Visualizations produced by the ray-casting technique with transparent voxels (method 2) showed little deterioration as the contrast-to-noise ratio decreased. These visualizations were considered good with an FOV of 80 mm, although no rendering could be obtained with smaller FOVs (Figs 3B and 4).
Visualizations produced by the ray-casting technique with opaque voxels (method 3) were scored lower than other visualizations at all FOVs (Figs 3C and 4). The reason for this is unclear, although these renderings do show a rather marked banding effect on curved surfaces (Figs 4 and 5).
Visualizations produced by using the isosurface algorithm (method 4) were good to excellent on images with a high contrast-to-noise ratio (FOV greater than 100 mm) but showed quite marked quality reduction at FOVs below this level (Figs 3D and 4).
Comparison of Visualization Techniques
A comparison of the optimal quality renderings from each technique showed little difference in the subjective image quality scores among the four visualization techniques (method 1, 4.2; method 2, 4.8; method 3, 4.7; and method 4, 5.0). These differences were not statistically significant. Despite this, there was a clear preference for the isosurface-rendered images (method 4: mean rank, 1.3; P < .001) when users were asked to rank the visualization techniques. The transparent voxel ray-casting technique (method 2) and the opaque ray-casting technique (method 3) received similar ratings (mean rank, 2.6 and 2.8, respectively). The MIP technique (method 1) was most commonly rated lowest (mean rank, 3.7). Examples of the optimal volume visualization results with the four techniques are shown in Figure 5.
Determination of Threshold Values
The comparison of methods for determination of isosurface threshold values showed no consistency among renderings when the threshold was calculated from the mean and SD of the vestibular endolymph. Use of the peak value within the endolymph as a reference led to reproducible rendering across the patient group. With a threshold value of 65% of peak, the surface anatomy of the inner ear was clearly depicted (Fig 5), while increases to 75% and 80% produced reproducible images of the cochlear fluid cavities along their length.

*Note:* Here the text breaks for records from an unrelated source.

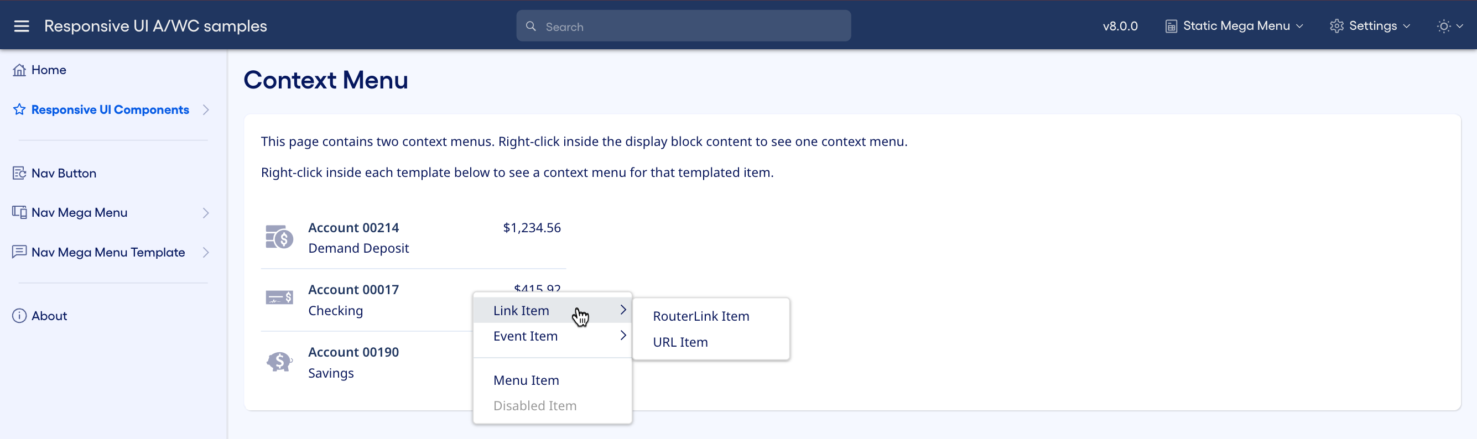Open the theme brightness dropdown

tap(1449, 26)
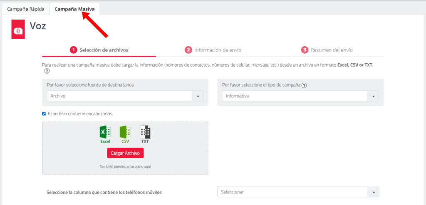Screen dimensions: 426x205
Task: Click help icon below file format description
Action: point(47,72)
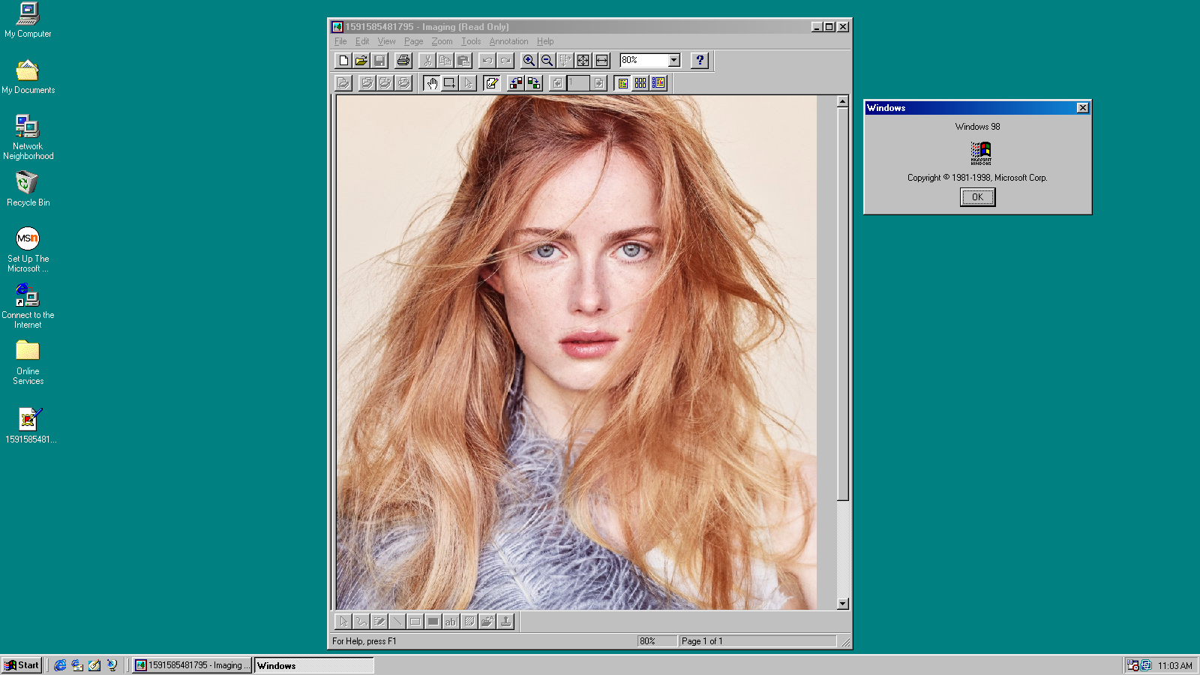The image size is (1200, 675).
Task: Click the Zoom In magnifier icon
Action: pyautogui.click(x=529, y=61)

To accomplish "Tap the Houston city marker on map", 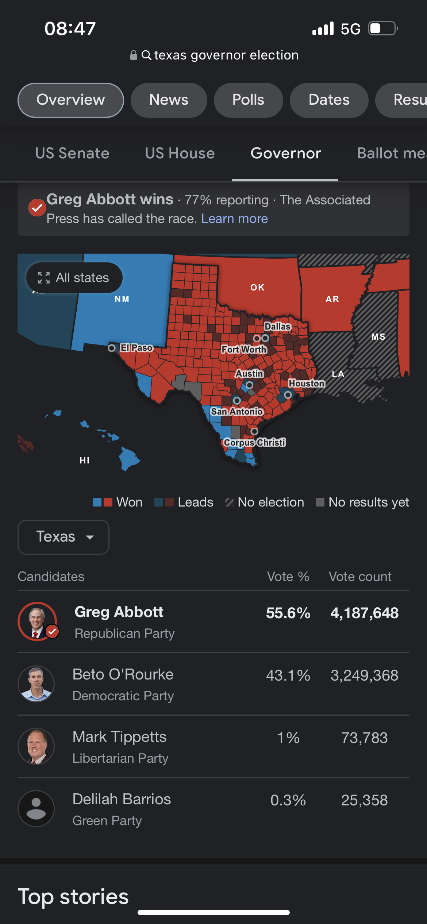I will click(x=288, y=394).
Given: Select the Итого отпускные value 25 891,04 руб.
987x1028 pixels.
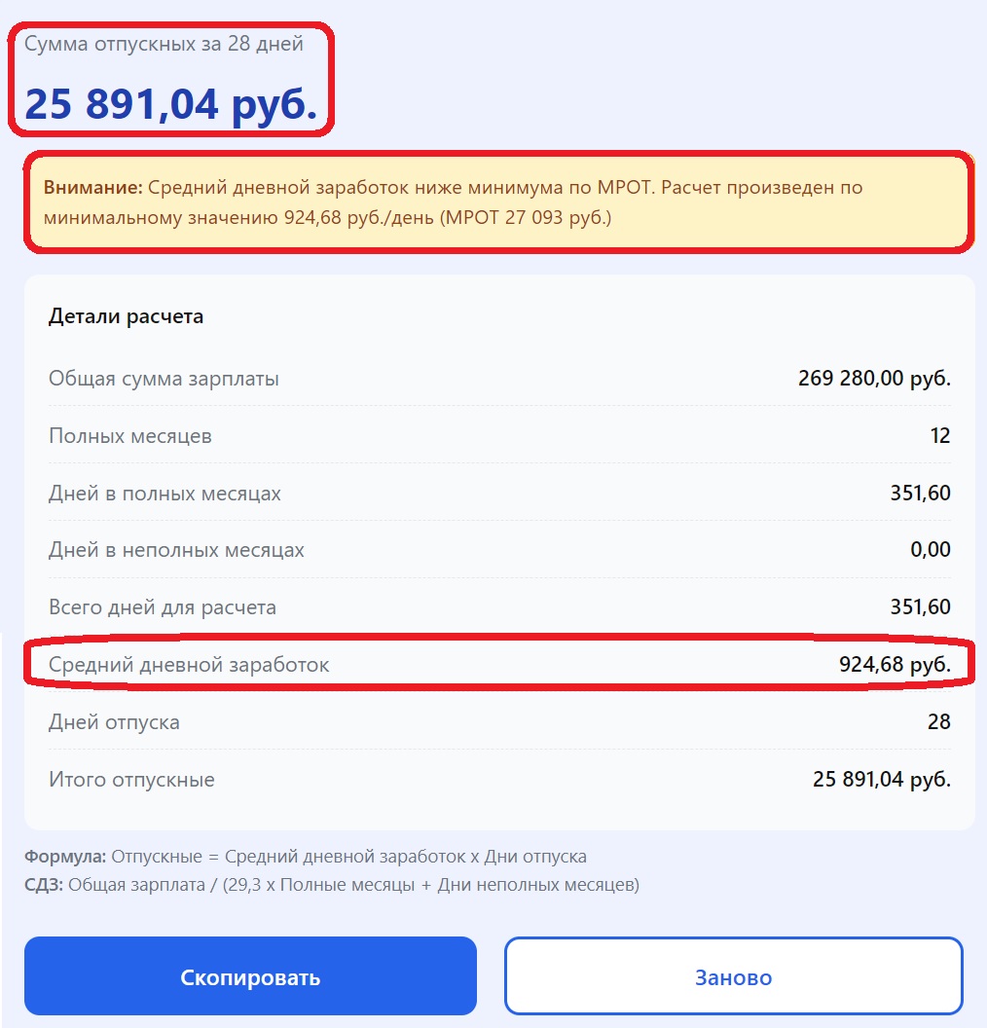Looking at the screenshot, I should 879,778.
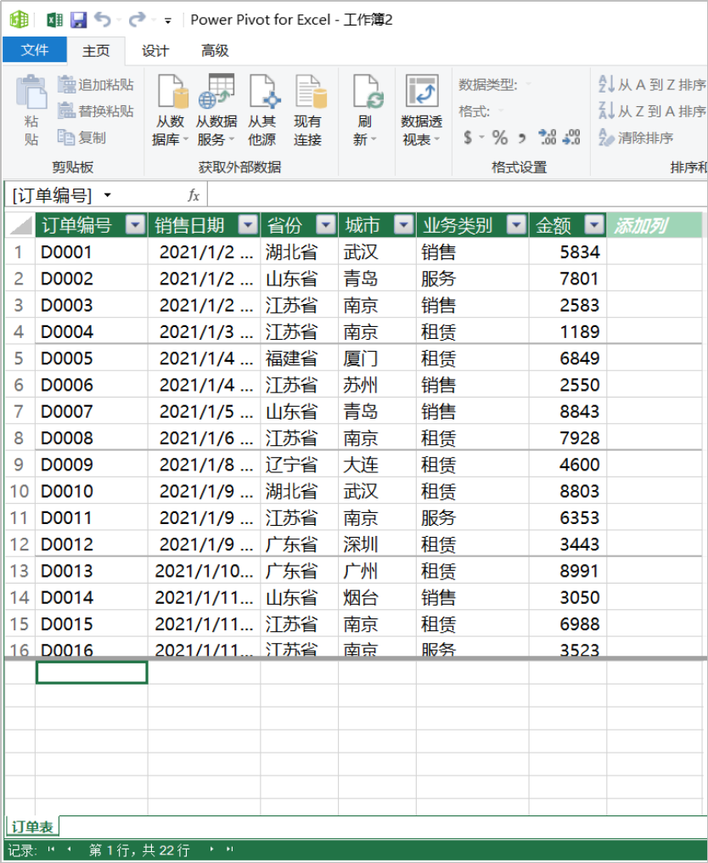Open From Database (从数据库) import
This screenshot has width=708, height=863.
pyautogui.click(x=170, y=110)
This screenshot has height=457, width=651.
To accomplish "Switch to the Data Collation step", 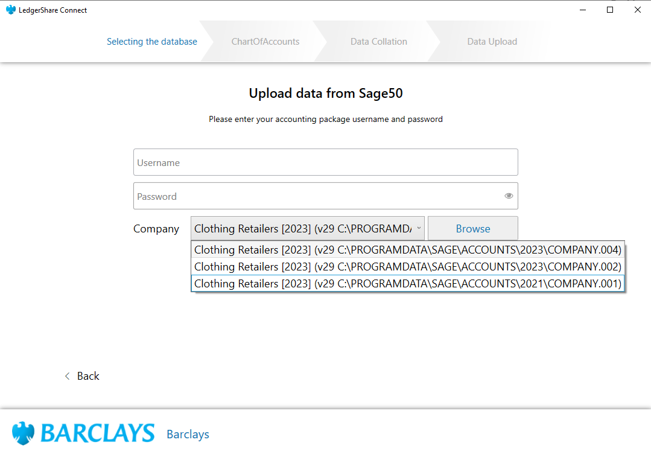I will [x=379, y=42].
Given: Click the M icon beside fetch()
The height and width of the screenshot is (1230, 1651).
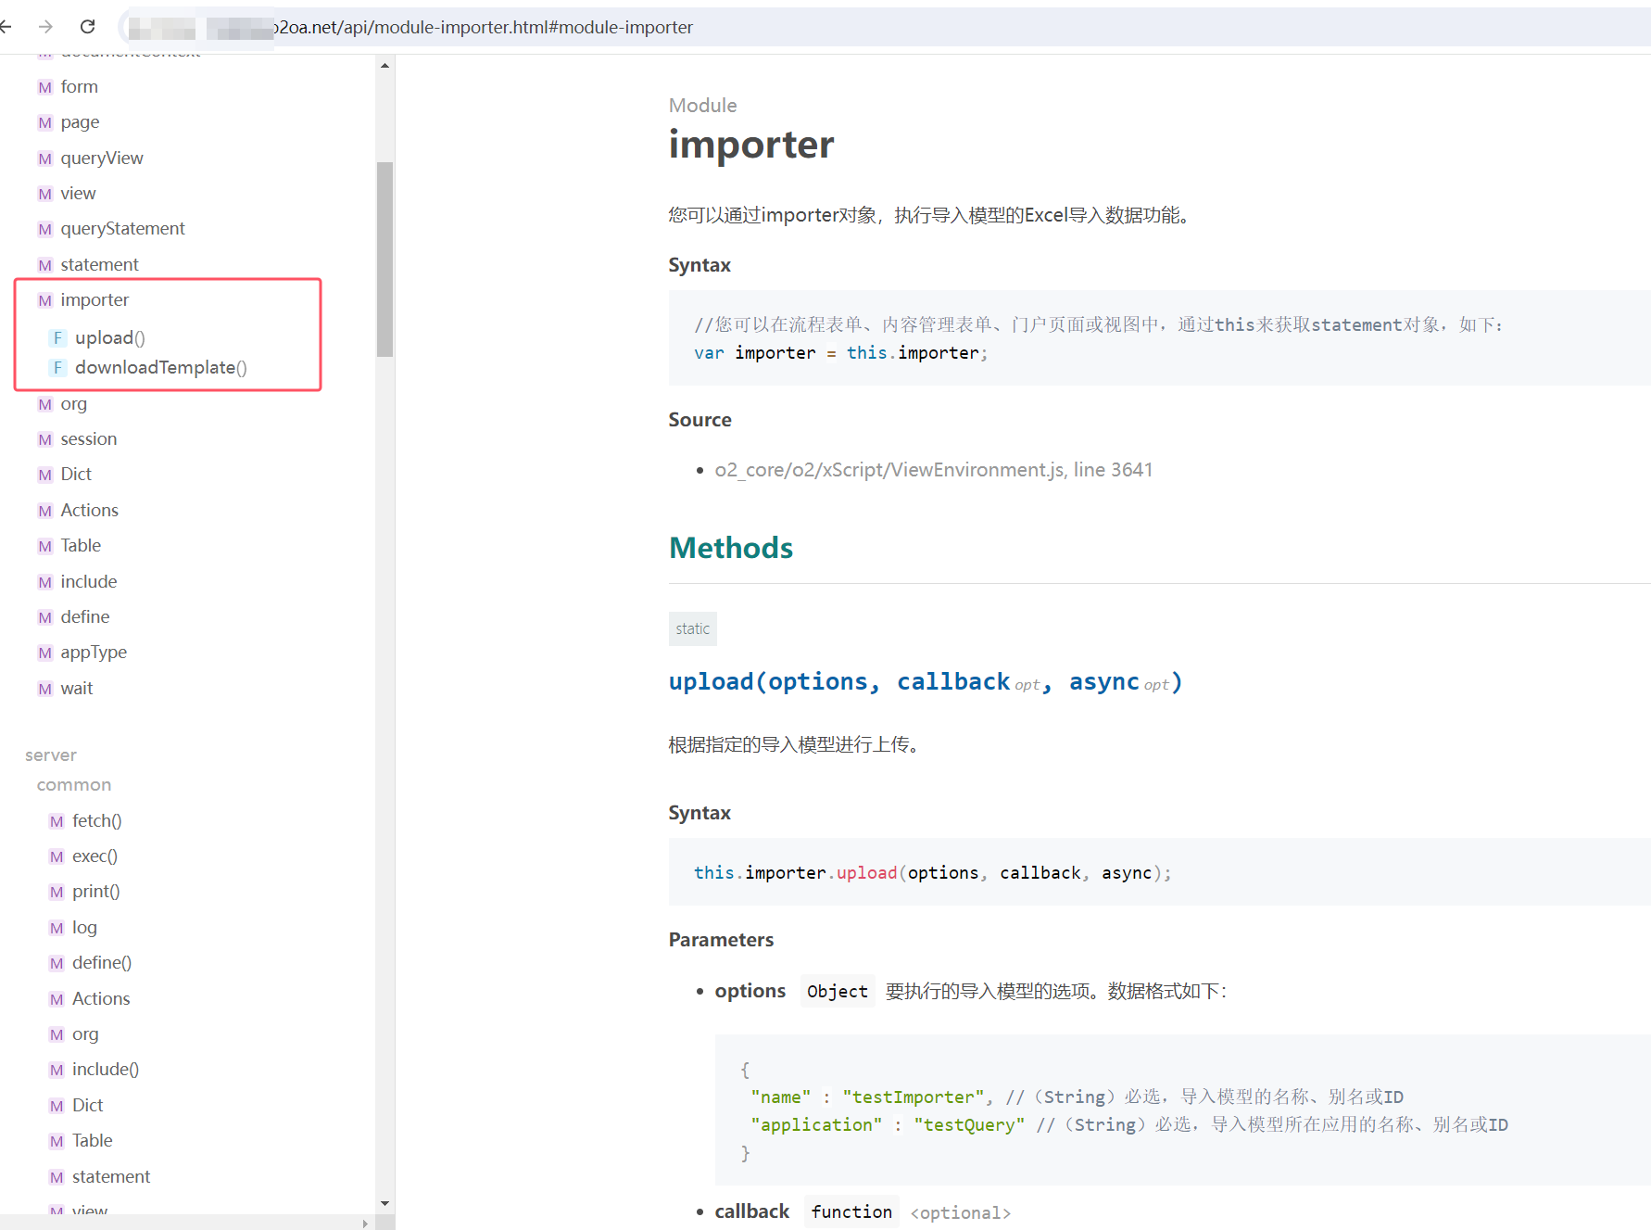Looking at the screenshot, I should coord(57,821).
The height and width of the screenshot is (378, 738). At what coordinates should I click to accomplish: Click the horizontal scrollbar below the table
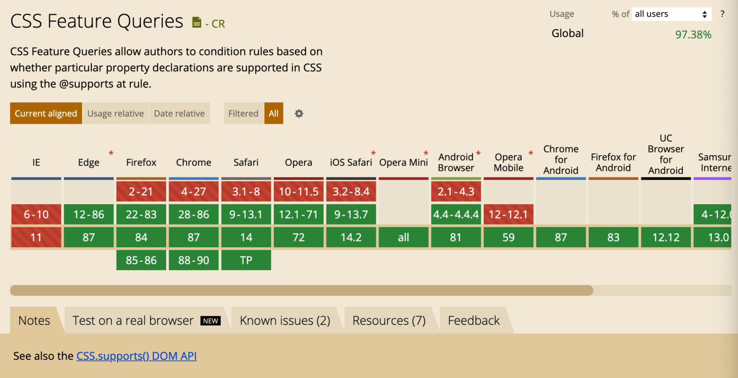point(302,290)
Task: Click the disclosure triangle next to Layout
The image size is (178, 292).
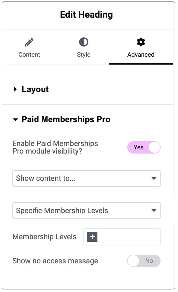Action: coord(15,89)
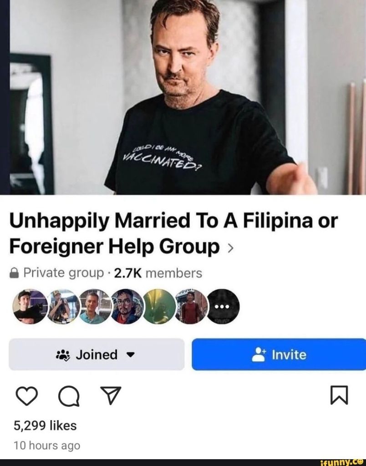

Visualization of Cochlear Fluid Cavities
Cochlear fluid channels could not be distinguished on MIP visualizations in any case. Attempts to depict cochlear fluid channels by using manipulation of opacity values with the volume-rendering technique (ray casting, method 3) were also unsuccessful, and no image was considered clearly to show separate internal cochlear structures. Decreasing the opacity of fluid-containing voxels in the ray-casting algorithm used for method 2 did allow separate visualization of the scala vestibuli and scala tympani, as illustrated in Figure 6. The effect of increasing the isosurface extraction value with an isosurface-rendering algorithm is shown in Figure 7. Gradual increases in the extraction value led to increasing demarcation of the two major cochlear fluid channels. The use of endolymph values taken from a region of interest within the vestibule shows two fluid channels to be clearly visible at 75% and 85% of the peak signal intensity from vestibular endolymph (Fig 7C and D). Further elevation of the threshold value (>85%) produced artifactual obstructions in the scala vestibuli. This finding was typical for data sets from all six volunteers.
Patient Studies
Findings on CT and primary MR studies were considered normal in four of five cases. In the fifth, some abnormality was noted in the region of the distal cochlear turns on MR images but not on CT scans. MR reconstruction quality was excellent in all five clinical cases. Isosurface renderings produced results directly comparable to those seen in healthy volunteers. Primary image quality was slightly improved, reflecting the smaller head size and closer positioning of the surface coil in this pediatric group. The cochlear fluid channels appeared irregular in all cases as compared with normal. In one case, a localized occlusion of the scala tympani was demonstrated (Fig 8), which was subsequently confirmed at surgery. Other cases showed no obstacle to electrode implantation, although a small island of abnormal tissue between the scala vestibuli and scala tympani was seen in one case (Fig 9A) and severe deformation of the tip of the distal turn of the cochlea was seen in another (Fig 9B).
Discussion
Previous MR studies have produced submillimeter-resolution MR images of the inner ear using gradient-echo (16, 17) or FSE (4–6, 12, 18, 19) techniques. The theoretical benefits of thin-section gradient-echo images are outweighed by the complications of magnetic susceptibility–related signal loss due to the multiple fluid/bone interfaces seen within the petrous bone. These artifacts limit spatial resolution and decrease the available S/N ratio. They are particularly prominent in the region of the internal auditory canal, where small soft-tissue structures interface with surrounding bone and air (20, 21). These artifacts can be reduced to some extent by modification of the gradient-echo sequence (3D Fourier transformation constructive interference in steady state [FT-CISS]). This has been shown to provide high-quality images of inner ear disease (17, 22, 23) and has been suggested as a standard sequence for the imaging of the inner ear. Other workers (4–6, 12, 18, 19) have described the use of high-resolution FSE sequences for imaging of the inner ear. FSE techniques allow the filling of multiple lines of k-space during a single TR, resulting in a significant reduction in overall acquisition time. The use of multiple closely spaced 180° refocusing pulses diminishes magnetic susceptibility effects, reducing susceptibility artifacts, and resulting in maintenance of true T2 contrast rather than the T2* contrast characteristics of gradient-echo methods.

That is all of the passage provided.